(Stored data entries)
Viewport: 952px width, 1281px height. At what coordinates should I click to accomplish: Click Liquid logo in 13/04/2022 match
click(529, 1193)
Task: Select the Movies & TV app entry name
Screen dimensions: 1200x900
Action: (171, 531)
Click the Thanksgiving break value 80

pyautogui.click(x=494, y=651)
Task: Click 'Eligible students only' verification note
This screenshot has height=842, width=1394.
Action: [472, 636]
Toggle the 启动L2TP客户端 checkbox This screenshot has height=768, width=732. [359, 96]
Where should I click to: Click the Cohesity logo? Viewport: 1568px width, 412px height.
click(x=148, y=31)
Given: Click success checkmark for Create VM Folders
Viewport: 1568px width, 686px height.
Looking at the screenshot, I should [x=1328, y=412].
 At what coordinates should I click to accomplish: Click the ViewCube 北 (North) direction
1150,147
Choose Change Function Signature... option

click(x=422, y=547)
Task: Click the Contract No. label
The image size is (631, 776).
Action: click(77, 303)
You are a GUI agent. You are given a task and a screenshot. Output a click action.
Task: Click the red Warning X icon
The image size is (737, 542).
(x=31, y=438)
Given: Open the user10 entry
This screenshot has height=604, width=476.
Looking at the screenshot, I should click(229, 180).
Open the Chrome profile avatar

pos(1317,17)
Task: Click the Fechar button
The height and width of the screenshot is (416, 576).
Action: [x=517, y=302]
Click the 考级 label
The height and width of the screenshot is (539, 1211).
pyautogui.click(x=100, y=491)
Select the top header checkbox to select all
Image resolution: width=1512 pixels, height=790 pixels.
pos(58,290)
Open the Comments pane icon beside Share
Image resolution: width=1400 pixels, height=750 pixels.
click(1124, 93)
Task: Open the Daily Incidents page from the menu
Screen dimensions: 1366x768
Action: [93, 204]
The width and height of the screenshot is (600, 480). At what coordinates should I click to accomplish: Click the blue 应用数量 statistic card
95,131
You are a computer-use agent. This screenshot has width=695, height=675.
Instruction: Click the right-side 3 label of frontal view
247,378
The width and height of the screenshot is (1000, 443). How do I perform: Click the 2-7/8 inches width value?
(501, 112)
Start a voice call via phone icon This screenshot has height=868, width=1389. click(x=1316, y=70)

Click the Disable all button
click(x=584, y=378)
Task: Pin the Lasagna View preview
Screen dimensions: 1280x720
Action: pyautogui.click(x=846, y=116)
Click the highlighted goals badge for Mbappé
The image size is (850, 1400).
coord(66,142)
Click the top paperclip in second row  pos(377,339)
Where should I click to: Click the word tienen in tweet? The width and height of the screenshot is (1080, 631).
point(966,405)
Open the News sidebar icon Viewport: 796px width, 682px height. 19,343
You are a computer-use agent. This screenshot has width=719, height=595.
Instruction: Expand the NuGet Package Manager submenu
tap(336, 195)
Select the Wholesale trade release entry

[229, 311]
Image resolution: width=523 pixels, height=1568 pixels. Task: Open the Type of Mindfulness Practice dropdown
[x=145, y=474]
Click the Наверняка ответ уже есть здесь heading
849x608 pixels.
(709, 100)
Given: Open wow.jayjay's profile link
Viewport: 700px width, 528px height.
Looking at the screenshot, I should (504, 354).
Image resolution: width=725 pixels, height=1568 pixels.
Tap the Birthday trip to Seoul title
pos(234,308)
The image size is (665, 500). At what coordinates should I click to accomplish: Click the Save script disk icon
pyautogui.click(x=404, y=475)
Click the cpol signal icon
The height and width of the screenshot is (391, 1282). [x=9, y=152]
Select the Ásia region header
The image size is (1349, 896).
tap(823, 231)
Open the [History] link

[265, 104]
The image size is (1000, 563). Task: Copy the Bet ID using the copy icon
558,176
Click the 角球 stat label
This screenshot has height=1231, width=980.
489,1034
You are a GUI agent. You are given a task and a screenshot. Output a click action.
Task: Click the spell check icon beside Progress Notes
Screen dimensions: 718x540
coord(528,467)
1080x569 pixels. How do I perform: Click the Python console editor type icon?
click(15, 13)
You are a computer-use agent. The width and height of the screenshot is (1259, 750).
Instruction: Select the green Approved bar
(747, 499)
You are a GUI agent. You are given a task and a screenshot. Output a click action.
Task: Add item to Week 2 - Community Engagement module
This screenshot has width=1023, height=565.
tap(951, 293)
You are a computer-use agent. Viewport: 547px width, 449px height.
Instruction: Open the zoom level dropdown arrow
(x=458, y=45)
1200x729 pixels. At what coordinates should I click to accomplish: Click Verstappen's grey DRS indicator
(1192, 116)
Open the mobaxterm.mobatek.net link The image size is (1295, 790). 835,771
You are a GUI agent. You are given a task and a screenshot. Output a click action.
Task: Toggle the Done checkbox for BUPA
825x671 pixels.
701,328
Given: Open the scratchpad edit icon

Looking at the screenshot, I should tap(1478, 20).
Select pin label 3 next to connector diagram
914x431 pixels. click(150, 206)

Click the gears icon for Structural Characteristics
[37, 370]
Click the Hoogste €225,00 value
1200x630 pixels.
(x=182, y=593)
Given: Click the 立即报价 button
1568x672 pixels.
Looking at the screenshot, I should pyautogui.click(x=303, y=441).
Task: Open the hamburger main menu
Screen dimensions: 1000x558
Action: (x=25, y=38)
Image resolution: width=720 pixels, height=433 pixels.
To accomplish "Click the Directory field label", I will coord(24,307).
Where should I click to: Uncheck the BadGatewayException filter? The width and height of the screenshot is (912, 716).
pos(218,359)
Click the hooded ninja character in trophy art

# [TASK DIRECTIONS]
An exact copy of the line containing "825x671 pixels." and all lines after it, through the last line of the entries, is the required answer.

# [EXERCISE ANSWER]
825x671 pixels.
701,328
Given: Open the scratchpad edit icon

Looking at the screenshot, I should tap(1478, 20).
Select pin label 3 next to connector diagram
914x431 pixels. click(150, 206)

Click the gears icon for Structural Characteristics
[37, 370]
Click the Hoogste €225,00 value
1200x630 pixels.
(x=182, y=593)
Given: Click the 立即报价 button
1568x672 pixels.
Looking at the screenshot, I should pyautogui.click(x=303, y=441).
Task: Open the hamburger main menu
Screen dimensions: 1000x558
Action: (x=25, y=38)
Image resolution: width=720 pixels, height=433 pixels.
To accomplish "Click the Directory field label", I will coord(24,307).
Where should I click to: Uncheck the BadGatewayException filter? The width and height of the screenshot is (912, 716).
pos(218,359)
Click the hooded ninja character in trophy art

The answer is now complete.